Only what runs from the line with "Given: Expand the" to the end of the data should appear in the answer, exactly as written and without pictures.
--- --- ---
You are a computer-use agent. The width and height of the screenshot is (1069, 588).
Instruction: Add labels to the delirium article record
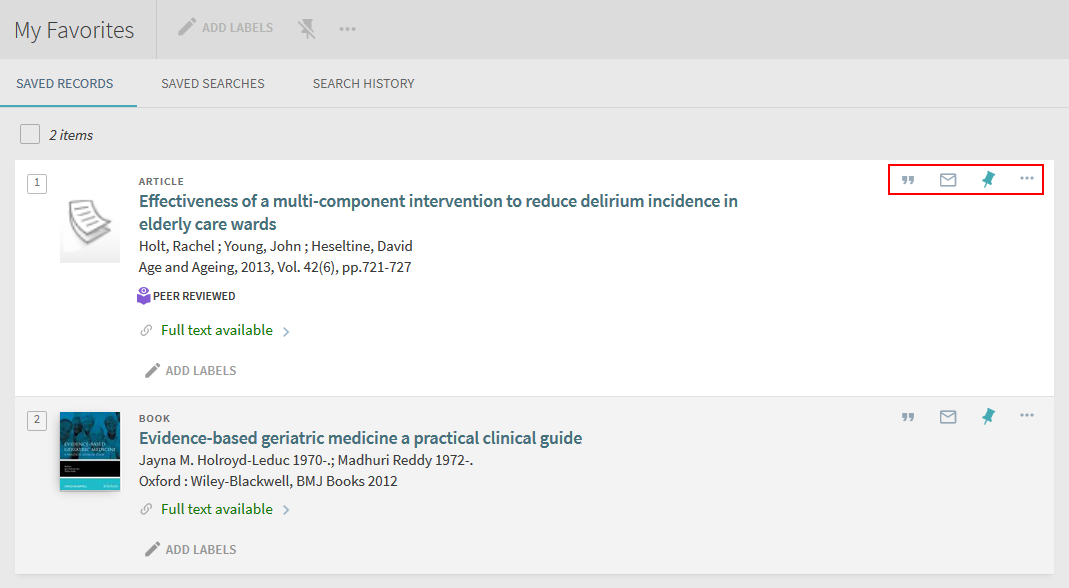pos(191,371)
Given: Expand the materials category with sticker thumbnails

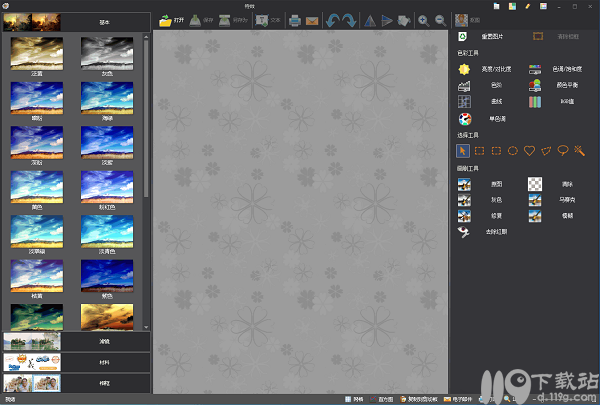Looking at the screenshot, I should pyautogui.click(x=77, y=362).
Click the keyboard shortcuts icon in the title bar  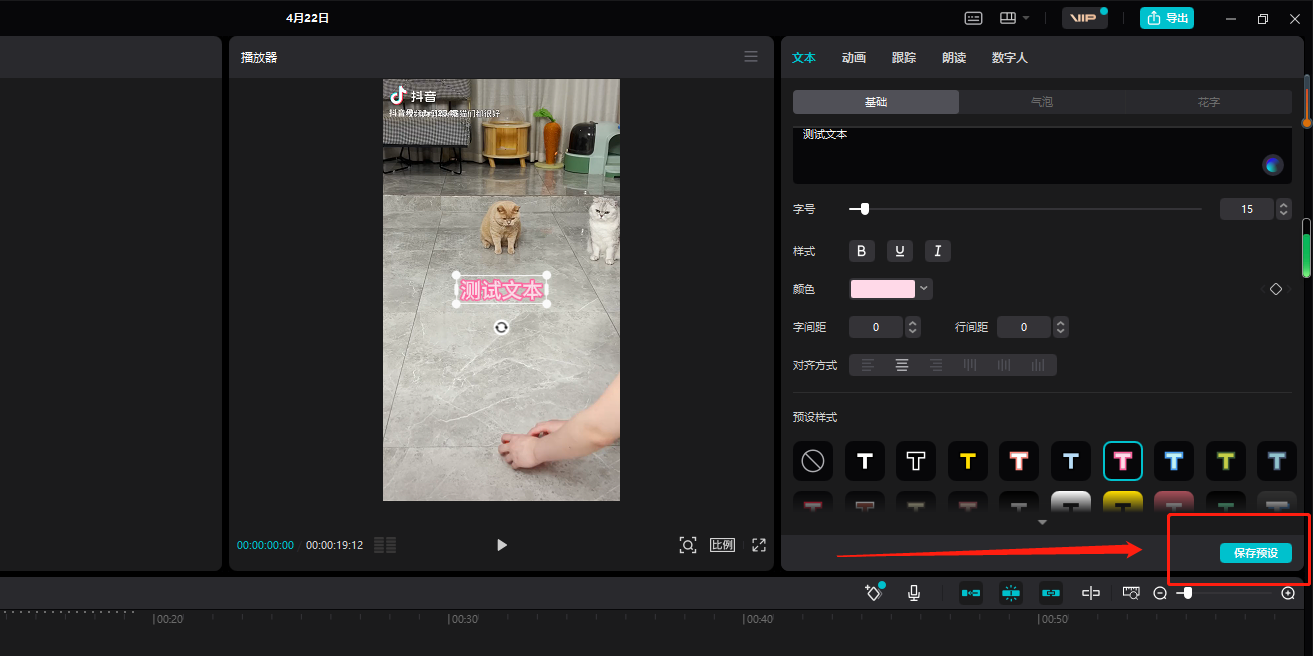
--- --- ---
**Solution to this exercise:**
Given: Expand the materials category with sticker thumbnails

Looking at the screenshot, I should pyautogui.click(x=77, y=362).
Click the keyboard shortcuts icon in the title bar  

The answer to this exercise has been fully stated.